Дом был старым. Слишком старым, чтобы быть удобным, слишком упрямым, чтобы его бросить. Стены трескались, пол проваливался, крыша протекала, но в этом ветхом теле было что-то живое. Они купили его спонтанно, на сбережения, которые копили "на будущее", не зная, что именно это будущее уже стояло перед ними — в виде серого фасада и кривого крыльца.
— Ты уверена, что хочешь этим заниматься? — спросил Сириус, когда они в первый раз вошли внутрь и под ногами хрустнула пыль веков.
— Я ведь не просто читаю книги, — ответила Гермиона, поднимая с пола старый гвоздь. — Иногда я умею что-то чинить.
Она улыбнулась. И он понял, что уже поздно отговаривать.
Первые недели были похожи на нескончаемый хаос: инструменты, ведра, тряпки, пыль, вечно облупившаяся краска и запах краски свежей поверх неё. Сириус работал с упорством человека, который привык делать всё руками. Он мог по часу стоять с молотком в руке, глядя на треснувшую балку, потом вдруг решительно сказать:
— Эту заменим. Эту оставим. У неё характер.
Иногда Гермиона спорила. Иногда просто смеялась. Она писала отчёты для университета по ночам, сидя на полу, потому что стола ещё не было, и говорила:
— Мы строим не дом, а костяк дома. Пока без кожи, без уюта.
Он, размазывая по щеке известку, отвечал:
— Всё правильно. Сначала кости, потом остальное.
И тогда она впервые назвала их проект "скелетообразным домом". Так шутливо и нежно, что потом это слово стало почти фамильным прозвищем.
Однажды утром Гермиона проснулась от звука пилы. Сириус работал на чердаке. Она поднялась туда, босиком, с кружкой кофе в руках.
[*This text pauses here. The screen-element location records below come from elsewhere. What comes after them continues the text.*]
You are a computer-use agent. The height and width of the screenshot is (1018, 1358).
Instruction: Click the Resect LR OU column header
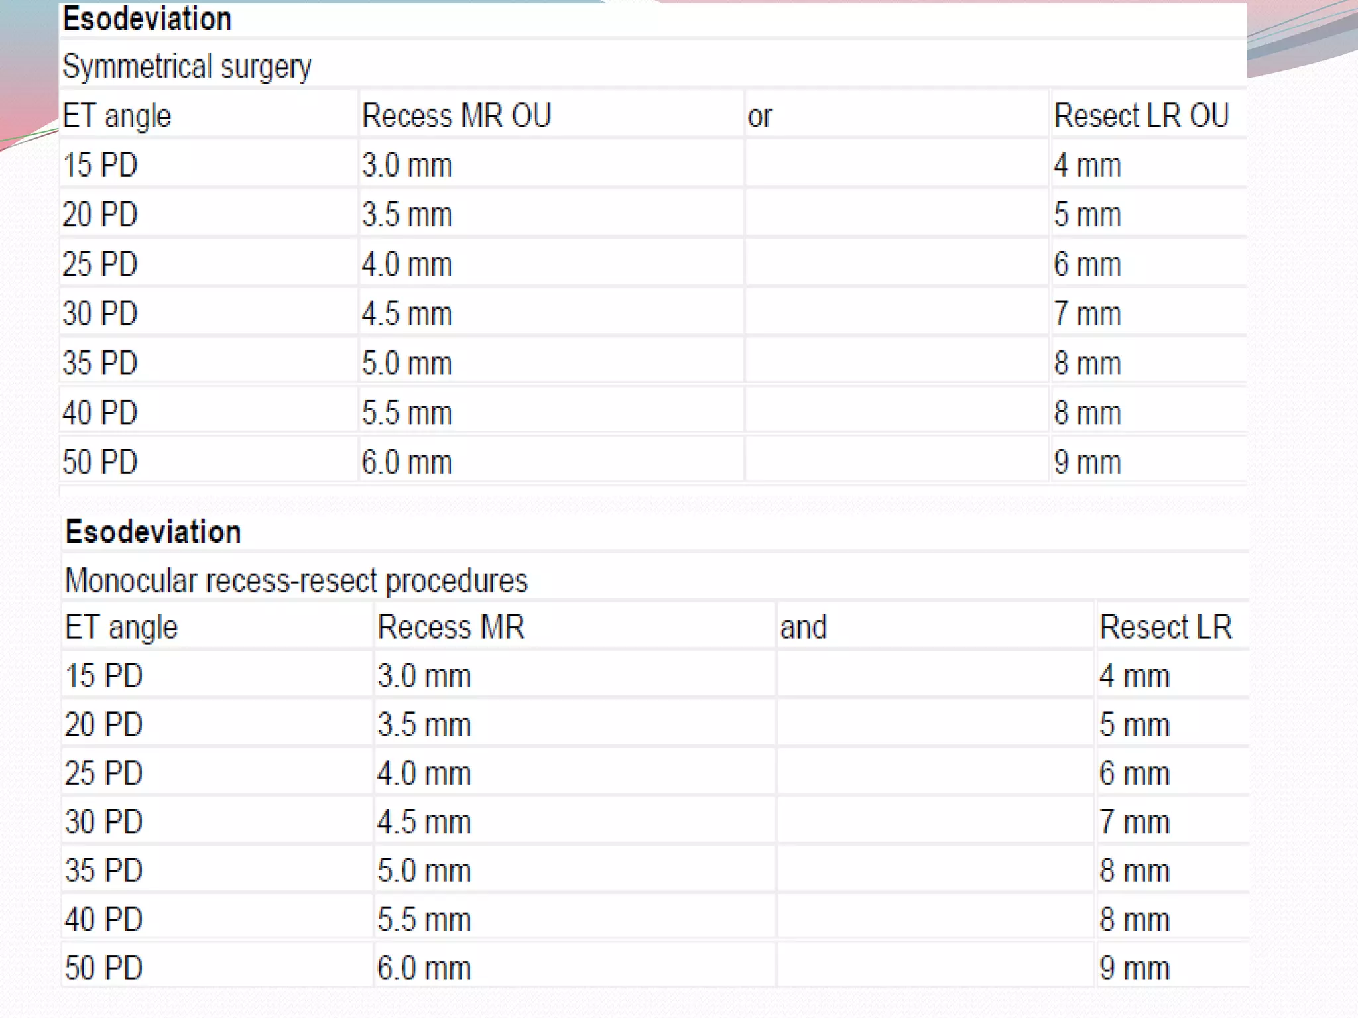1141,115
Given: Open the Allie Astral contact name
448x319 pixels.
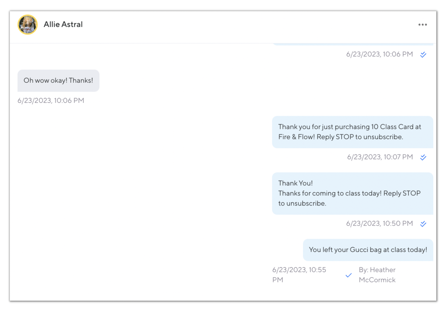Looking at the screenshot, I should coord(63,25).
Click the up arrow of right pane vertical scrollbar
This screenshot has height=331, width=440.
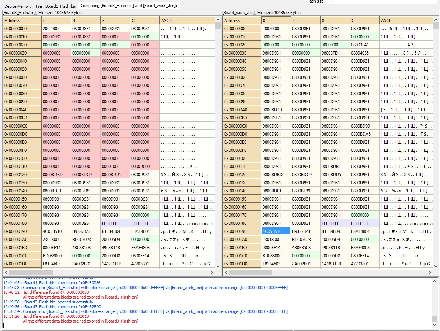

Пыль висела в воздухе, свет пробивался сквозь щели. И посреди этой серой пелены он стоял — сосредоточенный, с засученными рукавами, и собирал из деревянных реек что-то странное: форму, напоминающую человеческий скелет. Кости из дерева, позвоночник из досок, ребра из старых балок, обшитых морской солью.
— Что это? — спросила она, прищурившись.
— Каркас, — ответил он просто. — Дом должен иметь кости.
— А зачем ему кости?
Он пожал плечами.
— Чтобы держать крышу. И… чтобы напоминать, что всё живое держится на чём-то твёрдом.
Она поставила кружку на пол, подошла ближе.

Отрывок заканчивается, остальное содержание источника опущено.